Why context is important for chatbots
Bots are inherently stateless, and conversations between people can differ greatly based on their relationship and how much they know about each other. Because of this, chatbot developers struggle with how to keep track of different variables while maintaining the context and natural flow of a conversation. This is further complicated by the fact that data is created everywhere – including by your users, your company, and your bots – and it varies in importance, utility, and lifespan.
Effective context management is important because it allows bots to interact with users in a way that is easier, quicker, and more helpful – and less robotic and scripted. Contextual data helps users complete tasks faster and allows you to create more natural, human-like back and forth conversations. It can even be used to personalize your bot’s message and sales pitch – helping you sell more effectively.
Kore allows you to capture and reuse contextual data for a large variety of scenarios, so you can create more complex use cases and redefine the enterprise customer experience.
Context Management at the Framework Level
Kore allows you to manage data and contextual details at the framework level – data that can come from user inputs, API responses, sessions, and more – with little coding required. This allows you to create context-aware bots that can follow conversation history, harvest and harness information from 3rd-party systems, and accurately predict and populate the appropriate task or response.
When you first create tasks, you can access session variables provides by our platform, or custom variables that you define, as well as the context that defines the scope of the variable.
This allows you to store and retrieve data that can be used for a variety of things, such as personalized greetings, determining where prior conversations left off, or pre-filling order details.
Developers can determine how long these variables are stored and accessible by your bots – so you can create more intuitive conversations with users on your terms.

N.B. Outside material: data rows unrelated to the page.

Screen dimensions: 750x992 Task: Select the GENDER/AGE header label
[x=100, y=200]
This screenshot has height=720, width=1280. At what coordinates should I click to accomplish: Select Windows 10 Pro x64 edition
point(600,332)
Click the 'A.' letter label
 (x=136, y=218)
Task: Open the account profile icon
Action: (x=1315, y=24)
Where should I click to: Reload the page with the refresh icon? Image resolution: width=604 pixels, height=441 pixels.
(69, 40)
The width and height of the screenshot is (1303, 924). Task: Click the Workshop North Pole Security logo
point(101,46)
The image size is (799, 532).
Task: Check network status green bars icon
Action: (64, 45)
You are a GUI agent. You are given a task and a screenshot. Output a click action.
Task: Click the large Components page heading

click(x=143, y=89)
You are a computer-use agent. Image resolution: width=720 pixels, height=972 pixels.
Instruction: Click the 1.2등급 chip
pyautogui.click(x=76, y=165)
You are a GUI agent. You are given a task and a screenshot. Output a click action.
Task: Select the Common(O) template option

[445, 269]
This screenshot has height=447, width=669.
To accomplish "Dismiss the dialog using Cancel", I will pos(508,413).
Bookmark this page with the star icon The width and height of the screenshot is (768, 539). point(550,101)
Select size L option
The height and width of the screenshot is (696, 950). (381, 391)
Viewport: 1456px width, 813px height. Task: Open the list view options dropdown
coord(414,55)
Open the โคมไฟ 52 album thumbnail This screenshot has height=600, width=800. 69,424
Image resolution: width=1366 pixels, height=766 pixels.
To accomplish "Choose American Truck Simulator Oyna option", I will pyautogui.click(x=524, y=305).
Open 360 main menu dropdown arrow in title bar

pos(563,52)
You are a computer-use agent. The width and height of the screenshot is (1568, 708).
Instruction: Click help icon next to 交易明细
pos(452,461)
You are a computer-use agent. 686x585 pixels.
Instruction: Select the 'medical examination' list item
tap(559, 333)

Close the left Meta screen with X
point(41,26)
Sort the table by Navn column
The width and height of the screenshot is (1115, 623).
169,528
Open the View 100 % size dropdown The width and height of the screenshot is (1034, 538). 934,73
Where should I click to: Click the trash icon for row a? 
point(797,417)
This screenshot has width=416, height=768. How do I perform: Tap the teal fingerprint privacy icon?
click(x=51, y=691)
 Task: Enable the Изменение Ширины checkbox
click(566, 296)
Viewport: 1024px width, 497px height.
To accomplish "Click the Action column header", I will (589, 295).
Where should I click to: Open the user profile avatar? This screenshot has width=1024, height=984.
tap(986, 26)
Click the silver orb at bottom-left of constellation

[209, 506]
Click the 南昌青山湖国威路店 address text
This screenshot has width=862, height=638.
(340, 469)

Humans tend to switch back and forth between intents. To facilitate this, our platform allows developers to determine the conditions that must be met to enable or disable context switches, and can add conditional exceptions between tasks with the ability to pass contextual data between them.
Our platform handles virtually all complex and diverse content switching scenarios in an effective and efficient manner.
Also read : Dialog management
Unparalleled Flexibility With Multiple Context Types
Create bots that can remember user inputs and answers – and that can automatically modify their behavior based on sentiment and context. Connect to your backend business systems to get and store the data you need – data that is otherwise often static, contained within a single location, and rarely remembered in context. Our platform allows you to create dynamic conversational experiences with the ability to customize, categorize, and apply contextual information as you see fit.
Custom Code Logic
Manipulate API responses, promote additional data to the user context, and pull data from the user context with support for custom code logic. This allows you to seamlessly extend the existing functionality of our platform and create advanced, custom conversational experiences that are driven by virtually any form of context.